= Excerpts from a dataset =
▶
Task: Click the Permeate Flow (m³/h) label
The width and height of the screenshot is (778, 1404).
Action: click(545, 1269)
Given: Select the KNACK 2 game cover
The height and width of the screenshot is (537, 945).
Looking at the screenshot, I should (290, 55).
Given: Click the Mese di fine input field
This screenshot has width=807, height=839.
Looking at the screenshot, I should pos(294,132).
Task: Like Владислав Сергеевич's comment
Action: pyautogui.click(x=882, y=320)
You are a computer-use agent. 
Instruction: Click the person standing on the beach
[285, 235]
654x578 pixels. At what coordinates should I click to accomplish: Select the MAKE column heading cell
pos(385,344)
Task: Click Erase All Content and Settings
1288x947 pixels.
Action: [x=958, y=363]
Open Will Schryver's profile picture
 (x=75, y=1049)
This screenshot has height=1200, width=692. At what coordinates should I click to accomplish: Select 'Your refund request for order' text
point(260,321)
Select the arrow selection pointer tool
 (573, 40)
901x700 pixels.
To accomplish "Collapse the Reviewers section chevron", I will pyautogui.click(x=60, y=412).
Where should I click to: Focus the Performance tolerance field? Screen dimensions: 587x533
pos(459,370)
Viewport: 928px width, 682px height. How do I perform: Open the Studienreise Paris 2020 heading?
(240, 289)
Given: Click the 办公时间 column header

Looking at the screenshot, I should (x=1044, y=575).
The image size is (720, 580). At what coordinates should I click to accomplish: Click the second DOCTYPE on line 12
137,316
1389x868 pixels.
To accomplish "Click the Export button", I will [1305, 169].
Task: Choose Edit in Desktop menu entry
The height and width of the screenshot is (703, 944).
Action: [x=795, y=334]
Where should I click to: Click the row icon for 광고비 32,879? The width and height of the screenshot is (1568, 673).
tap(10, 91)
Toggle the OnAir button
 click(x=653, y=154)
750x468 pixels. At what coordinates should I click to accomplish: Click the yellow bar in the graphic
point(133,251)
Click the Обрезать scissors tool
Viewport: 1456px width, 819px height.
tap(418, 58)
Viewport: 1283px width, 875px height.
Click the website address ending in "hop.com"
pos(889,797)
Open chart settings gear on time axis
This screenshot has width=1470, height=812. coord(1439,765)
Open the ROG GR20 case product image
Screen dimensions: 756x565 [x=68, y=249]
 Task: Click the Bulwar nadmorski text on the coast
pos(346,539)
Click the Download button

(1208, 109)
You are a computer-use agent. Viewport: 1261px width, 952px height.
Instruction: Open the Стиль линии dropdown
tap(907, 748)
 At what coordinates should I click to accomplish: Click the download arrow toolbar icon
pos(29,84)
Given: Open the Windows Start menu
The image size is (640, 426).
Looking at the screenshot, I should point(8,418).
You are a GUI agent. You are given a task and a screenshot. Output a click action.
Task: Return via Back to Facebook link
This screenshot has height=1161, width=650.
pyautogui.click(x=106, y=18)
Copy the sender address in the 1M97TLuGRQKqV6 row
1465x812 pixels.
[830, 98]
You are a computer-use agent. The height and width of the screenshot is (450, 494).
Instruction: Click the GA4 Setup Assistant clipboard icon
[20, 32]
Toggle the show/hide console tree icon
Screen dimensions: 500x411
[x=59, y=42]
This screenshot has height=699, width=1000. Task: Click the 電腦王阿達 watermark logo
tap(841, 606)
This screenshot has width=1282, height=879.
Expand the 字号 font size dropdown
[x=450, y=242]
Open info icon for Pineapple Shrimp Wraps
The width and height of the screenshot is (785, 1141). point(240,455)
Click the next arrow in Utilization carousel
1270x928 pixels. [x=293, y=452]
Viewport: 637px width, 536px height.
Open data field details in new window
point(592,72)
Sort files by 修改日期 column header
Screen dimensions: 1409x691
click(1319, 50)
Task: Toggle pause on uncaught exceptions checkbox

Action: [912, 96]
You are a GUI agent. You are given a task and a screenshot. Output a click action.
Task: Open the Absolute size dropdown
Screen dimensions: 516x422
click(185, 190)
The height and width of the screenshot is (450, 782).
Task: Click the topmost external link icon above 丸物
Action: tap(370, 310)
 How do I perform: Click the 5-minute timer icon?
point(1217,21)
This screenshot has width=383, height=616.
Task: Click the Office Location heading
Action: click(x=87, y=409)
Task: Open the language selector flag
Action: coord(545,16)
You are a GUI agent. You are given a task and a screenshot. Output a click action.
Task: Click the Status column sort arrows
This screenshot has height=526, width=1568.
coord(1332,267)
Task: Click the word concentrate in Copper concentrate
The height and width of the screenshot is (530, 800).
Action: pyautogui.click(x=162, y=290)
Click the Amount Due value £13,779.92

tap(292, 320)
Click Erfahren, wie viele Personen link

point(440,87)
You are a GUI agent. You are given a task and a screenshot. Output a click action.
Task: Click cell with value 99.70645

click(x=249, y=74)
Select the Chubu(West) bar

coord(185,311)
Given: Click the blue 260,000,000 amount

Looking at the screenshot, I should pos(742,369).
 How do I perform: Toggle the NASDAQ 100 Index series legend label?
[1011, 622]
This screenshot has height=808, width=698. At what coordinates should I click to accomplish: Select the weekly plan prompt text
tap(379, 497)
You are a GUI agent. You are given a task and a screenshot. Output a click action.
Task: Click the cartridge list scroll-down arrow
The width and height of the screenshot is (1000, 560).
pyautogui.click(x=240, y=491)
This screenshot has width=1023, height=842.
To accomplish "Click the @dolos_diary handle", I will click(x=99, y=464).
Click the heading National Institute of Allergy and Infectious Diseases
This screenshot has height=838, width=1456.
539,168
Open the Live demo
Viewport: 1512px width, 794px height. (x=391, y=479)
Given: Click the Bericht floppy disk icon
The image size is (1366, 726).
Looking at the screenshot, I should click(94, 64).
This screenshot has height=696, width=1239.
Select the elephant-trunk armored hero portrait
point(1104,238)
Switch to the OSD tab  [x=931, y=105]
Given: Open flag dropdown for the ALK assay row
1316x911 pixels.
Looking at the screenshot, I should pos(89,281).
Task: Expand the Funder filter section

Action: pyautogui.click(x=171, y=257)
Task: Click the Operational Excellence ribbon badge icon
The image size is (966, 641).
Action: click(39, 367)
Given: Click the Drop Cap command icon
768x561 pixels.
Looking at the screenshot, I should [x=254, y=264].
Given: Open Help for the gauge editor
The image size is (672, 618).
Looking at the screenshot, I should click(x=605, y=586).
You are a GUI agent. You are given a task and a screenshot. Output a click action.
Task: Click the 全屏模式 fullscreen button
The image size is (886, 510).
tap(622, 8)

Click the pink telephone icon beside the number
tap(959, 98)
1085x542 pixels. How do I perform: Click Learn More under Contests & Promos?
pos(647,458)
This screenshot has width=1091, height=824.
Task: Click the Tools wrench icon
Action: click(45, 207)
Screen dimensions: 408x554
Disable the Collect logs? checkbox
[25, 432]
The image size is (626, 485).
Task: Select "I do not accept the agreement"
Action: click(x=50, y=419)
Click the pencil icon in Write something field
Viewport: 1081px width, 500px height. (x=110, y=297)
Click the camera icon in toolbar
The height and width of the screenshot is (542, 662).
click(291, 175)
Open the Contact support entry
◀
= What to work on =
Exact copies of the lines from the one containing "Click the camera icon in toolbar" through the final line of the records are all the answer should hold.

= Task solution =
Click the camera icon in toolbar
The height and width of the screenshot is (542, 662).
click(291, 175)
Open the Contact support entry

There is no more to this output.